(Required action 1) Reproduce, word for word, the entries from the line containing "What do you see at coordinates (1226, 145)" through the line containing "colorbar-label: 300 is", including both of those lines.

+++ Passage for review

I really don't agree with the premise, and would encourage others to reject that worldview if it starts creeping into how they think about things.

In the sports world, everything is always changing, and careers are very short. But what people do will be recorded forever, so those snapshots in time are part of one's legacy after they're done with their careers. We can look back fondly at certain athletes or coaches or specific games or plays, even if (or especially if) that was just a particular moment in time that the sport has since moved on from. Longevity is regarded as valuable, and maybe relevant to greatness in the sport, but it is by no means necessary or even expected. Michael Jordan isn't a failed basketball player just because he wasn't able to stay in the league, or even that his last few years in the league weren't as legendary as his prime years. Barry Sanders isn't a failed American football player just because he retired young, either.

Same with entertainment. Nobody really treats past stars as "failed" artists.

If you write a book or two, then decide that you don’t actually want to keep doing that, you're a “failed” writer.

That is a foreign concept to me, and I question the extent to which this happens. I don't know anyone who treats these authors (or actors or directors or musicians) as failures, just because they've moved onto something else. Take, for example, young actors who just don't continue in the career. Jack Gleeson, famous for playing Joffrey in the Game of Thrones series, is an actor who took a hiatus, might not come back to full time acting. And that's fine, and it doesn't take away from his amazing performance in that role.

++++++
+++ Extracted records

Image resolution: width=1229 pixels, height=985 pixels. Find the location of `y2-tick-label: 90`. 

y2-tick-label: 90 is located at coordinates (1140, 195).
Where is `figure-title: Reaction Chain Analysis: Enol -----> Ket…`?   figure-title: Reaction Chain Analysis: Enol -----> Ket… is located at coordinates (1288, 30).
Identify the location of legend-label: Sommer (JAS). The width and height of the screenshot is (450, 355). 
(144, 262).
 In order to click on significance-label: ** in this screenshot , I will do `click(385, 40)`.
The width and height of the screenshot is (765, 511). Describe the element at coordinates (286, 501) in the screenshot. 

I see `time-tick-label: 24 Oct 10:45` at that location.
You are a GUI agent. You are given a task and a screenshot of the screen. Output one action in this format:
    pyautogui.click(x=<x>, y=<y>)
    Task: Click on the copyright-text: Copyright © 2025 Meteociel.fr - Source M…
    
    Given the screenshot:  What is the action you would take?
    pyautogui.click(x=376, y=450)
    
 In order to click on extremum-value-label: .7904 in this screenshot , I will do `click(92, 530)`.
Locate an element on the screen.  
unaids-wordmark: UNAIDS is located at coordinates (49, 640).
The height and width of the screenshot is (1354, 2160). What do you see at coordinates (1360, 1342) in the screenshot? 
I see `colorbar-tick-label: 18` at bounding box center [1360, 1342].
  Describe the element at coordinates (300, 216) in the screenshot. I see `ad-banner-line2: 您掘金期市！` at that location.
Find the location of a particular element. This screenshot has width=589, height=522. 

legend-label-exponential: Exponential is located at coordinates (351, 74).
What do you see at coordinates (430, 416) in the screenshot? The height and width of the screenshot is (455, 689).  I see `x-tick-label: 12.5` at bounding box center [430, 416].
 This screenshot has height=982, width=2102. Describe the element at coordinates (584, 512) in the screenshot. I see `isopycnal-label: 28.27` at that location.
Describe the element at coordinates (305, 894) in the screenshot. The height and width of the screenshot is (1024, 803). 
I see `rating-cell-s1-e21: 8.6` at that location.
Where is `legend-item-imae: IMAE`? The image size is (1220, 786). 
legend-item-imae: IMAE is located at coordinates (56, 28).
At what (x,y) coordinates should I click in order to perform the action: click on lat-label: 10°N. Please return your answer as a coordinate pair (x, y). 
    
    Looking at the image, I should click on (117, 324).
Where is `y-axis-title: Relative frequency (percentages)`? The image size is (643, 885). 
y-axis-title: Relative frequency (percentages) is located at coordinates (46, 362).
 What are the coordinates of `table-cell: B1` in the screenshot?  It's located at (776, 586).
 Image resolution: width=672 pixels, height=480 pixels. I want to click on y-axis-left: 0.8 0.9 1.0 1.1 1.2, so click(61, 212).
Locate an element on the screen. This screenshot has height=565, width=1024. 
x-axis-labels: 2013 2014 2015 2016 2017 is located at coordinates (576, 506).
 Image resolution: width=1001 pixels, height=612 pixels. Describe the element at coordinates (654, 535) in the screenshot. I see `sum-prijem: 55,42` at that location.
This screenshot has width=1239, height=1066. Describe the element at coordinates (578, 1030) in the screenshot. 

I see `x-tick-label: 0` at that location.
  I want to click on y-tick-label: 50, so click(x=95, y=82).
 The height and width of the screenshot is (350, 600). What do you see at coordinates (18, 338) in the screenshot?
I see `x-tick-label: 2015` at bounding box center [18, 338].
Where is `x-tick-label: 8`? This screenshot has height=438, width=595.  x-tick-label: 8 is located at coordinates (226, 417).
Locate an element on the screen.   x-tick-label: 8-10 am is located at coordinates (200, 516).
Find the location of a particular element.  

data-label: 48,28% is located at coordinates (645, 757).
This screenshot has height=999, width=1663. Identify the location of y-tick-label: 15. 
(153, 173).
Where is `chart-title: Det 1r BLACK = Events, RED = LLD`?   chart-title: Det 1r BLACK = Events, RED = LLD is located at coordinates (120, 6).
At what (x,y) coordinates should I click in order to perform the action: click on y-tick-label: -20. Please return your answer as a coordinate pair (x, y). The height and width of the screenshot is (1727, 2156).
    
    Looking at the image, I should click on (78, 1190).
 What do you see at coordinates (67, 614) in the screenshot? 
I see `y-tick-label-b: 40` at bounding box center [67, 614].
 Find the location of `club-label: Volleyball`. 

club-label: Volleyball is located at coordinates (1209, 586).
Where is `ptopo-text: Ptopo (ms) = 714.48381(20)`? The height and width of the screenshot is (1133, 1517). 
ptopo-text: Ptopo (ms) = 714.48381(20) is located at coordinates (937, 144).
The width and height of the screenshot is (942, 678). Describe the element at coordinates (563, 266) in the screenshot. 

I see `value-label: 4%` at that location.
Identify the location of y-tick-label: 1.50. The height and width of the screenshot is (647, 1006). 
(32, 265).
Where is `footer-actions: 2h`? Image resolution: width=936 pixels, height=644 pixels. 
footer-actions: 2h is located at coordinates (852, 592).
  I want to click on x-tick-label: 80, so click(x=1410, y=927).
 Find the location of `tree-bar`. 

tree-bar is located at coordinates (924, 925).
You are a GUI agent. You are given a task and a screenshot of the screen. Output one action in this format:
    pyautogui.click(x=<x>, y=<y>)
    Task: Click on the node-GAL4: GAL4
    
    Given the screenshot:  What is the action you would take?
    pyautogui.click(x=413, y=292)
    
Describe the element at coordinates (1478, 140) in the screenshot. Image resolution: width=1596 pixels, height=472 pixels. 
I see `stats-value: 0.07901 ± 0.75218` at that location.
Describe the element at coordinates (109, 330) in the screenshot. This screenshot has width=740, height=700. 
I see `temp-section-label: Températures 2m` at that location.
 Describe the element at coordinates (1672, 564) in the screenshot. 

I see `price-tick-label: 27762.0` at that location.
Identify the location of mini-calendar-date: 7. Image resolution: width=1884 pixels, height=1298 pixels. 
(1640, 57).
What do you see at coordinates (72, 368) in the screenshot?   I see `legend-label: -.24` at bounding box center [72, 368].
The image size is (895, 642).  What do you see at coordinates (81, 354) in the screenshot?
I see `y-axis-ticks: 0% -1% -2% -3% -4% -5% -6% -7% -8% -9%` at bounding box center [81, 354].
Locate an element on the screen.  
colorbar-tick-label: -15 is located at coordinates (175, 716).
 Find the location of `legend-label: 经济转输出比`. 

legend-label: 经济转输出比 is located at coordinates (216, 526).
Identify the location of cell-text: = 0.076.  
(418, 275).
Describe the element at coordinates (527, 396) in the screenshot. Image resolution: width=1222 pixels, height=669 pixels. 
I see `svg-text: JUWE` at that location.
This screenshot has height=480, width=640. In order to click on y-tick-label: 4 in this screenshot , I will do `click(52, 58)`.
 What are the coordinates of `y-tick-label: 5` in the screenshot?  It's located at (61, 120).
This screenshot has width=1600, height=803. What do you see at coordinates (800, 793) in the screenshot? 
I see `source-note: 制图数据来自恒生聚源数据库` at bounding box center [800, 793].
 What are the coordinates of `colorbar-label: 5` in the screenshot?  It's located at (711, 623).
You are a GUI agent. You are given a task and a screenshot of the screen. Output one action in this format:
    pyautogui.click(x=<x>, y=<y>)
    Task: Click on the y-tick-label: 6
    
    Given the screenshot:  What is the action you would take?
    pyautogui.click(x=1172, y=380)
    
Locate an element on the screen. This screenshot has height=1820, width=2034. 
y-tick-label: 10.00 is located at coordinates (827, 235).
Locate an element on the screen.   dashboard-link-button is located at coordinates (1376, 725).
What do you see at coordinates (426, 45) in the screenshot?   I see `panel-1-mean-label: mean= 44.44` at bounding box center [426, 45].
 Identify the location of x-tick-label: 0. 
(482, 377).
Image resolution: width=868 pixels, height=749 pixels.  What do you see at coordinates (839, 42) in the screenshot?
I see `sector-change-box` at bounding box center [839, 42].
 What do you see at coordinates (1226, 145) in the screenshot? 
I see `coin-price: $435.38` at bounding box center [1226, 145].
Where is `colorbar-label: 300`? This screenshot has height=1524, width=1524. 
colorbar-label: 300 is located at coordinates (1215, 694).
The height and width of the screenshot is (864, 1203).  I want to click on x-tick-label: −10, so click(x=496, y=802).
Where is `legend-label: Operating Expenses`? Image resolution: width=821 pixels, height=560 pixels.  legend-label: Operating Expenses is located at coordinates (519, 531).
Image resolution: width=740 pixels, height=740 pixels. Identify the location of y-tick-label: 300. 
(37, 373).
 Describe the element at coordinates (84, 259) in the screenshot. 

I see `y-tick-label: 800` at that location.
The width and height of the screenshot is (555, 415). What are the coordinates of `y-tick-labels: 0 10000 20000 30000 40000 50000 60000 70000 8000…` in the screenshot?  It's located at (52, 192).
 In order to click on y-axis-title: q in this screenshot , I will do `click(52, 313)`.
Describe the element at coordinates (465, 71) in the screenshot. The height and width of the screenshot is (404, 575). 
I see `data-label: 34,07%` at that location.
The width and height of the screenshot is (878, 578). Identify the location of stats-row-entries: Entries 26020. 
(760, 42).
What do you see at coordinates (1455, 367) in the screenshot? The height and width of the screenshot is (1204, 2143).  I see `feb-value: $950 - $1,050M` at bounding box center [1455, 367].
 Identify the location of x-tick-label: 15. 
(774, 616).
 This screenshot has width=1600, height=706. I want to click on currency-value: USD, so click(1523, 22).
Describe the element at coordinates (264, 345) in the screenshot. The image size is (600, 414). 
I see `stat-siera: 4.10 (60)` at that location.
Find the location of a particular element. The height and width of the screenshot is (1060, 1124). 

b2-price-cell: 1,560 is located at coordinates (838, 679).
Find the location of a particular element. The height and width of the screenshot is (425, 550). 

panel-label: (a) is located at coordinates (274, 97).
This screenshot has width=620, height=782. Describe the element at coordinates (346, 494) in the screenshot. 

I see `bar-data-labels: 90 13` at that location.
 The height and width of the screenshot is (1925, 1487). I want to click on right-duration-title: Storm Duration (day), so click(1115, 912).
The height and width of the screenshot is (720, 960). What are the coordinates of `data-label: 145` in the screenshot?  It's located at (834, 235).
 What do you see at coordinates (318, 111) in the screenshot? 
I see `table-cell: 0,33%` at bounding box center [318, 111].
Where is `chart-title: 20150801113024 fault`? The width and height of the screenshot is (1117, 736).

++++++

(Required action 2) According to the passage on careers and legacy, why do moments from an athlete's career become part of that person's legacy after they finish?

(Response area 1)
 What do you see at coordinates (1226, 145) in the screenshot? 
I see `coin-price: $435.38` at bounding box center [1226, 145].
Where is `colorbar-label: 300`? This screenshot has height=1524, width=1524. 
colorbar-label: 300 is located at coordinates (1215, 694).

(Response area 2) The passage says that although sports careers are short and the sport keeps changing, what people do is recorded forever. Those snapshots in time therefore remain part of a person's legacy once the career is over.